A 12-acre chunk of this block beside Mission Gorge Road in Grantville is slated for the Centerpointe project, about 2,000 feet from a trolley station. Photo: Jessica Horton

The San Diego Planning Commission voted today to send a project for a mixed-use development in Grantville, a neighborhood tucked near I-8 and Mission Gorge, to the City Council for review. The project, called Centerpointe at Grantville, would bring a wave of residential units to the community for the first time in decades. Despite legal challenge from the county, the city has designated the area a redevelopment zone, and city planners say this project could be the catalyst for that change.

But one of the major reasons for the redevelopment classification in the first place was that the area is snarled with traffic, especially during peak hours. Currently zoned mostly for industrial and commercial uses, Grantville already suffers from traffic problems. And adding residents with cars and jobs outside of the community would compound that problem. The nearby Grantville trolley station, one of the features that could help the developers sell their units, is only currently accessible to pedestrians willing to walk along busy Mission Gorge Road.

In a $75,000 study paid for by the Centerpointe developers, a transportation firm found that the proposed project would add 3,190 new trips to the block (each incoming or outgoing automobile counts as a trip). Compare that to 48,600 trips at the Fairmount Ave./I-8 interchange and it may not seem like much, study manager John Boreman said. But traffic at that interchange exceeds the city standards for allowable traffic.

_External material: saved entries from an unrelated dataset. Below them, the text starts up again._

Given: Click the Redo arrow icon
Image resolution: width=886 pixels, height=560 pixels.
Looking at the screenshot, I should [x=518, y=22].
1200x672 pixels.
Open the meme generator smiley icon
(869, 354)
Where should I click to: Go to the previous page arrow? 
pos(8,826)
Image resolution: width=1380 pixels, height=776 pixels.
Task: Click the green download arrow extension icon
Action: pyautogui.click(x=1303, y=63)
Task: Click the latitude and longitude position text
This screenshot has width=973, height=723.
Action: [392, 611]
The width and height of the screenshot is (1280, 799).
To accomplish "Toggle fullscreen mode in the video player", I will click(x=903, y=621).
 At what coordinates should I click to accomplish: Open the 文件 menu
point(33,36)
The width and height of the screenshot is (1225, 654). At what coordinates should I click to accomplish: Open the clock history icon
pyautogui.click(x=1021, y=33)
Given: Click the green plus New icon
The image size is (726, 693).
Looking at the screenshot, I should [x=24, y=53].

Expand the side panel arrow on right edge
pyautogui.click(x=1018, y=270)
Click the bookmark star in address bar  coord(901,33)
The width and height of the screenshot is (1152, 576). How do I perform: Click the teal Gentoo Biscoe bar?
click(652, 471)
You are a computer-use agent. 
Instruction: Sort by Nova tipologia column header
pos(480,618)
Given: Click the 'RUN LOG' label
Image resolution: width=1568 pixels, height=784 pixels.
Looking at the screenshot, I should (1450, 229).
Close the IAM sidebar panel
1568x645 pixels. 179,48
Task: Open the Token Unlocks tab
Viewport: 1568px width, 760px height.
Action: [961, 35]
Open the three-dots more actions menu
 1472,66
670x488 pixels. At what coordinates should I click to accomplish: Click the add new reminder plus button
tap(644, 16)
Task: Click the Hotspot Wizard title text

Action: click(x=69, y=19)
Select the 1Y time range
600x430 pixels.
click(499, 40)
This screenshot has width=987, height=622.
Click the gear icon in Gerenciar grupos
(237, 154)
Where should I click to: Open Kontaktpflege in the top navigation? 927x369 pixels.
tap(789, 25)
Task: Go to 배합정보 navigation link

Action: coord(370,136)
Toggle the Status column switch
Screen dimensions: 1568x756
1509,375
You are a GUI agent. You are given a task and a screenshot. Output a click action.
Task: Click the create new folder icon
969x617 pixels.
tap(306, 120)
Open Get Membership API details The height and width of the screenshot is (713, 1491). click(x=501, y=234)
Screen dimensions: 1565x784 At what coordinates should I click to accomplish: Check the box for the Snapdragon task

The traffic issue was logged as a chief concern in the recommendation the commissioners made today to send the project to City Council for review, which should take place in a month or two. The developers would pay $1.25 million into a fund to “re-align” Alvarado Road, which would, apparently, alleviate some of the traffic on neighboring Mission Gorge Road. One idea the developers also support — but say they can’t pay for by themselves — is a shuttle that would run from their project to the Grantville trolley station.

Jay Wexler, consultant for the developers, said the Centerpointe project’s been unfairly burdened with mitigating of traffic issues that have been building for years.

“We were the straw that broke the camel’s back,” he said. “We’re not going to be burdened with everybody’s problem.”

The commissioners acknowledged that the city, and probably surrounding private developers, would have to step up if the traffic is to go away anytime soon. Judging from the recent lack of private-public communication on the redevelopment area vision plans, you future Grantville commuters may want to get a couple of audio books to listen to while you wait in traffic.